Renforcement des capacités en santé mentale
L’Institut Résiliences est l’aboutissement de plusieurs années du travail personnel réalisé par Yann Vivette Tsobgni sur l’analyse des problématiques sociales et la mise en place de lieux pour briser les tabous.
«C’est d’abord ma propre résilience face à un deuil traumatique, à l’immigration, et à la recherche de solutions pour ma propre santé mentale», confie-t-elle.
«Il s’agit d’apprendre comment s’ouvrir aux différentes possibilités en termes de soins et de bien-être, tout en conservant ses propres fondements identitaires et culturels.»
«Faire partie d’une minorité visible oblige souvent à se représenter le monde d’une certaine manière. Plusieurs facteurs interviennent souvent sur le plan psychologique et peuvent être à l’origine de difficultés existentielles.
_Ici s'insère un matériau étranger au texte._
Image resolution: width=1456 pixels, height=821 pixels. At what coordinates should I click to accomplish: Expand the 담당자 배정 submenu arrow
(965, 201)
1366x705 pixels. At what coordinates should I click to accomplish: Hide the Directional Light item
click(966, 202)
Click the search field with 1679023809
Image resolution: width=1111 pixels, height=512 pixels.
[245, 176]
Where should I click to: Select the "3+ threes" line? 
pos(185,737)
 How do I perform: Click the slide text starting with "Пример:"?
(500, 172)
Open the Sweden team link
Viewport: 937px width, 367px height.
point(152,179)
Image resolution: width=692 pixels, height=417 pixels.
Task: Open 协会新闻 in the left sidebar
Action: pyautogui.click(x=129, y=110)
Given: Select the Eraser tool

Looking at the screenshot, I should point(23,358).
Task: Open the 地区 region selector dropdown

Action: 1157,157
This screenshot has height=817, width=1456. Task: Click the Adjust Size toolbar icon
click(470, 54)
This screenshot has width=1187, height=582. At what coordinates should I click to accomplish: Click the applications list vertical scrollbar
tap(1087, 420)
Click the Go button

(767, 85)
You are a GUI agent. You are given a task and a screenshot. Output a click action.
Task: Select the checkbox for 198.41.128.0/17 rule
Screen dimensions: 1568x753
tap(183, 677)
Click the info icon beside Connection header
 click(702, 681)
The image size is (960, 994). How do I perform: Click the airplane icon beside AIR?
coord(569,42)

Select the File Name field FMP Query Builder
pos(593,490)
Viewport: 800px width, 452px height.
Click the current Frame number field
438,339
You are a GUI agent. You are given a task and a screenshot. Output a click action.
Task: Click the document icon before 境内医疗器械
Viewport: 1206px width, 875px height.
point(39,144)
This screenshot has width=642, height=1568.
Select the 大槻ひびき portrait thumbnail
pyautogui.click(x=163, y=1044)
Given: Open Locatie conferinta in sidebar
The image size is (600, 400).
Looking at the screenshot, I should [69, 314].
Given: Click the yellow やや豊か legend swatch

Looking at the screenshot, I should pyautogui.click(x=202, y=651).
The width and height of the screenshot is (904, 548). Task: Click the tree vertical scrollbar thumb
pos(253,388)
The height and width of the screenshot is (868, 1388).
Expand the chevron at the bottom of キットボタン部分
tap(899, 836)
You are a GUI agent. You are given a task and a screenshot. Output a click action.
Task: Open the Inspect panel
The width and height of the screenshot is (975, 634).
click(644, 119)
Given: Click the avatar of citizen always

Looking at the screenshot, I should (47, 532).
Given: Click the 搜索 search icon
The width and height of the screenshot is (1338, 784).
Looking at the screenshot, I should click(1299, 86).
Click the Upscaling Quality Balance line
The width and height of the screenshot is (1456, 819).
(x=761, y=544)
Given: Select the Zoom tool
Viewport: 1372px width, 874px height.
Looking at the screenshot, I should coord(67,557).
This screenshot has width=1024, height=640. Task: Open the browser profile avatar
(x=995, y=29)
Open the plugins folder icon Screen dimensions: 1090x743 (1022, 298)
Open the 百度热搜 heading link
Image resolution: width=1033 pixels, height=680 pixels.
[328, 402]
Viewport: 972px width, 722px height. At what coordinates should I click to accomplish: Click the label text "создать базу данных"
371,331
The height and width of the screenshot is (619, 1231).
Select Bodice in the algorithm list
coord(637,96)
Mme Tsobgni comprend très bien ce phénomène», assure Simon Laflamme, professeur au département de sociologie à l’Université Laurentienne.
Réalisations et projets
Parmi les réalisations de l’Institut Résiliences, citons:
- la permanence de soutien en santé mentale pour les membres de ses associations partenaires dont, entre autres, la fondation Vivre100 Fibromes, l’association Handicap’Action
- la mise à disposition d’espaces pédagogiques en santé mentale
- la conception de conférences et séminaires pour institutions
- la mise en œuvre de stages internationaux en santé mentale et en orthophonie.
Les projets actuels de l’Institut incluent le développement d’approches culturelles pour l’accompagnement du deuil en immigration et l’appui aux familles monoparentales.
«Sa présence dans notre espace francophone ontarien est politiquement et socialement hyper pertinente», de dire Catherine Desjardins, psychologue.
«L’Institut Résiliences est une organisation incontournable pour les membres de la communauté noire qui cherchent, en ces temps tumultueux, la santé psychologique intégrée à leurs repères identitaires et culturels.»
Le renforcement des capacités de la communauté noire oriente la mission de l’Institut, doté d’un conseil de gouvernance comprenant trois leaders communautaires dans les domaines de la santé mentale et de l’éducation: Éric Keunne, enseignant, consultant et leader communautaire; Yolande Goufack, éducatrice spécialisée, formatrice et consultante pour l’éducation parentale au Trouble du spectre de l’autisme; Constant Ouapo, directeur de l’Entité 3 de planification des services de santé en français du Grand Toronto.